#### TASK STATEMENT
Line by line, return the material below exactly as it reads.

#### RECORD EXTRACTS
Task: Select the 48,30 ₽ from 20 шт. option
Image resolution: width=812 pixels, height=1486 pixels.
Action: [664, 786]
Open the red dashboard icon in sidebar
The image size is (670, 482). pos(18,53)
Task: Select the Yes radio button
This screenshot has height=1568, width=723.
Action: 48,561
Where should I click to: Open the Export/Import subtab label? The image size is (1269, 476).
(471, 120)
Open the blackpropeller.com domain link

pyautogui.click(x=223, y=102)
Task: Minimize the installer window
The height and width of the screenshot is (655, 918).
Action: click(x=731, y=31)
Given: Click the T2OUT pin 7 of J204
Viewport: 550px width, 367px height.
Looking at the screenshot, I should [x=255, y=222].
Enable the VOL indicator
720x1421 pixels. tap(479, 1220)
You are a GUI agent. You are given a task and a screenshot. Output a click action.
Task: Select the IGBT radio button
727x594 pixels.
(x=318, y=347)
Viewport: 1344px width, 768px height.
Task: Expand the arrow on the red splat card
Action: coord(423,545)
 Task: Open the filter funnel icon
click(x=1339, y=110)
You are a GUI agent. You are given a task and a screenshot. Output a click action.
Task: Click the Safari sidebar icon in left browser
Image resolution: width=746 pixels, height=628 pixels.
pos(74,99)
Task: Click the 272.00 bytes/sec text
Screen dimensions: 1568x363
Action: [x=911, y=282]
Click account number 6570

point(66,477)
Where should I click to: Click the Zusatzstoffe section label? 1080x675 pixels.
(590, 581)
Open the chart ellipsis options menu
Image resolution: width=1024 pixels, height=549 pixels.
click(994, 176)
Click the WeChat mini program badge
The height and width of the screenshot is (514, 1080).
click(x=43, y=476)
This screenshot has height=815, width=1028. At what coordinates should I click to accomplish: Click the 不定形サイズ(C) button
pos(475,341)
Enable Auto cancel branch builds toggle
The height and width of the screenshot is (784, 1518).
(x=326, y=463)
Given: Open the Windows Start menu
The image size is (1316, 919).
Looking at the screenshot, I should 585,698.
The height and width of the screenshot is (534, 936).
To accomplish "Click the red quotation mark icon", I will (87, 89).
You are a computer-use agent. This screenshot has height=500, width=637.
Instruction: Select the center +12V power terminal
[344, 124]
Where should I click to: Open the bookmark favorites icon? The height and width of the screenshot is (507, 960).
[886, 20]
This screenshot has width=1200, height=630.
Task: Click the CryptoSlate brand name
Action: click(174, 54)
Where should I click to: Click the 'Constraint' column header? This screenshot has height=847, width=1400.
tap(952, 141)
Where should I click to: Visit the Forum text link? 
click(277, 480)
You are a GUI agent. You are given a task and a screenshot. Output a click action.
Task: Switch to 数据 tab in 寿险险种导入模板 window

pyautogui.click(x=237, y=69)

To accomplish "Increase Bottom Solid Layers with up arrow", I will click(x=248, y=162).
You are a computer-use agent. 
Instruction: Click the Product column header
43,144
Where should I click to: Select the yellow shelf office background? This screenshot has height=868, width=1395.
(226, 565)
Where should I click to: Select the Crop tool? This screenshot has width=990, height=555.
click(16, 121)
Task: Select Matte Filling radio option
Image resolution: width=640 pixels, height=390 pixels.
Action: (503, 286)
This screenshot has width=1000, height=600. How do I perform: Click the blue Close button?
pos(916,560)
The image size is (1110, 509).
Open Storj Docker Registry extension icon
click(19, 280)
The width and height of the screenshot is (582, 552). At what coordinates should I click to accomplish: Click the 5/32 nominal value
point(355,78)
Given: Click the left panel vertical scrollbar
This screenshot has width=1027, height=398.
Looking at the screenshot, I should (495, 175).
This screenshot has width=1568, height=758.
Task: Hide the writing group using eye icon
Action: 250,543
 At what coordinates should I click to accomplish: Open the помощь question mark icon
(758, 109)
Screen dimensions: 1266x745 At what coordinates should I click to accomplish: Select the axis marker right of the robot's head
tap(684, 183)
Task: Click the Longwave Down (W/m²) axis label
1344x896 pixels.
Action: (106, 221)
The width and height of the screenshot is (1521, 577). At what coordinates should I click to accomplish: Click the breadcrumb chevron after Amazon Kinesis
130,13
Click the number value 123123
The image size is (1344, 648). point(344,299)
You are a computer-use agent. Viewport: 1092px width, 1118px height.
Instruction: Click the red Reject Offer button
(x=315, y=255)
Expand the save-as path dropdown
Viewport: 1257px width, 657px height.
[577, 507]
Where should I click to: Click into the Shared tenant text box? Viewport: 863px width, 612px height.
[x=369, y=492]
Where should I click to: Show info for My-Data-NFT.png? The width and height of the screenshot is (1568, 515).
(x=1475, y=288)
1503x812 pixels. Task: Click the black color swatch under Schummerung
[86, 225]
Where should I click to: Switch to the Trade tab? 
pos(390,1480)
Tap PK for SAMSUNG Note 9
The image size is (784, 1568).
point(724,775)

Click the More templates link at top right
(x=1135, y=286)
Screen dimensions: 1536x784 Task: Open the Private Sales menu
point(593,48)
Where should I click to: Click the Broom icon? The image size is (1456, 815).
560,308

#### TASK SOLUTION
Task: Select the 48,30 ₽ from 20 шт. option
Image resolution: width=812 pixels, height=1486 pixels.
Action: [664, 786]
Open the red dashboard icon in sidebar
The image size is (670, 482). pos(18,53)
Task: Select the Yes radio button
This screenshot has height=1568, width=723.
Action: 48,561
Where should I click to: Open the Export/Import subtab label? The image size is (1269, 476).
(471, 120)
Open the blackpropeller.com domain link

pyautogui.click(x=223, y=102)
Task: Minimize the installer window
The height and width of the screenshot is (655, 918).
Action: click(x=731, y=31)
Given: Click the T2OUT pin 7 of J204
Viewport: 550px width, 367px height.
Looking at the screenshot, I should [x=255, y=222].
Enable the VOL indicator
720x1421 pixels. tap(479, 1220)
You are a GUI agent. You are given a task and a screenshot. Output a click action.
Task: Select the IGBT radio button
727x594 pixels.
(x=318, y=347)
Viewport: 1344px width, 768px height.
Task: Expand the arrow on the red splat card
Action: coord(423,545)
 Task: Open the filter funnel icon
click(x=1339, y=110)
You are a GUI agent. You are given a task and a screenshot. Output a click action.
Task: Click the Safari sidebar icon in left browser
Image resolution: width=746 pixels, height=628 pixels.
pos(74,99)
Task: Click the 272.00 bytes/sec text
Screen dimensions: 1568x363
Action: [x=911, y=282]
Click account number 6570

point(66,477)
Where should I click to: Click the Zusatzstoffe section label? 1080x675 pixels.
(590, 581)
Open the chart ellipsis options menu
Image resolution: width=1024 pixels, height=549 pixels.
click(994, 176)
Click the WeChat mini program badge
The height and width of the screenshot is (514, 1080).
click(x=43, y=476)
This screenshot has height=815, width=1028. At what coordinates should I click to accomplish: Click the 不定形サイズ(C) button
pos(475,341)
Enable Auto cancel branch builds toggle
The height and width of the screenshot is (784, 1518).
(x=326, y=463)
Given: Open the Windows Start menu
The image size is (1316, 919).
Looking at the screenshot, I should 585,698.
The height and width of the screenshot is (534, 936).
To accomplish "Click the red quotation mark icon", I will (87, 89).
You are a computer-use agent. This screenshot has height=500, width=637.
Instruction: Select the center +12V power terminal
[344, 124]
Where should I click to: Open the bookmark favorites icon? The height and width of the screenshot is (507, 960).
[886, 20]
This screenshot has width=1200, height=630.
Task: Click the CryptoSlate brand name
Action: click(174, 54)
Where should I click to: Click the 'Constraint' column header? This screenshot has height=847, width=1400.
tap(952, 141)
Where should I click to: Visit the Forum text link? 
click(277, 480)
You are a GUI agent. You are given a task and a screenshot. Output a click action.
Task: Switch to 数据 tab in 寿险险种导入模板 window

pyautogui.click(x=237, y=69)

To accomplish "Increase Bottom Solid Layers with up arrow", I will click(x=248, y=162).
You are a computer-use agent. 
Instruction: Click the Product column header
43,144
Where should I click to: Select the yellow shelf office background? This screenshot has height=868, width=1395.
(226, 565)
Where should I click to: Select the Crop tool? This screenshot has width=990, height=555.
click(16, 121)
Task: Select Matte Filling radio option
Image resolution: width=640 pixels, height=390 pixels.
Action: (503, 286)
This screenshot has width=1000, height=600. How do I perform: Click the blue Close button?
pos(916,560)
The image size is (1110, 509).
Open Storj Docker Registry extension icon
click(19, 280)
The width and height of the screenshot is (582, 552). At what coordinates should I click to accomplish: Click the 5/32 nominal value
point(355,78)
Given: Click the left panel vertical scrollbar
This screenshot has width=1027, height=398.
Looking at the screenshot, I should (495, 175).
This screenshot has width=1568, height=758.
Task: Hide the writing group using eye icon
Action: 250,543
 At what coordinates should I click to accomplish: Open the помощь question mark icon
(758, 109)
Screen dimensions: 1266x745 At what coordinates should I click to accomplish: Select the axis marker right of the robot's head
tap(684, 183)
Task: Click the Longwave Down (W/m²) axis label
1344x896 pixels.
Action: (106, 221)
The width and height of the screenshot is (1521, 577). At what coordinates should I click to accomplish: Click the breadcrumb chevron after Amazon Kinesis
130,13
Click the number value 123123
The image size is (1344, 648). point(344,299)
You are a computer-use agent. Viewport: 1092px width, 1118px height.
Instruction: Click the red Reject Offer button
(x=315, y=255)
Expand the save-as path dropdown
Viewport: 1257px width, 657px height.
[577, 507]
Where should I click to: Click into the Shared tenant text box? Viewport: 863px width, 612px height.
[x=369, y=492]
Where should I click to: Show info for My-Data-NFT.png? The width and height of the screenshot is (1568, 515).
(x=1475, y=288)
1503x812 pixels. Task: Click the black color swatch under Schummerung
[86, 225]
Where should I click to: Switch to the Trade tab? 
pos(390,1480)
Tap PK for SAMSUNG Note 9
The image size is (784, 1568).
point(724,775)

Click the More templates link at top right
(x=1135, y=286)
Screen dimensions: 1536x784 Task: Open the Private Sales menu
point(593,48)
Where should I click to: Click the Broom icon? The image size is (1456, 815).
560,308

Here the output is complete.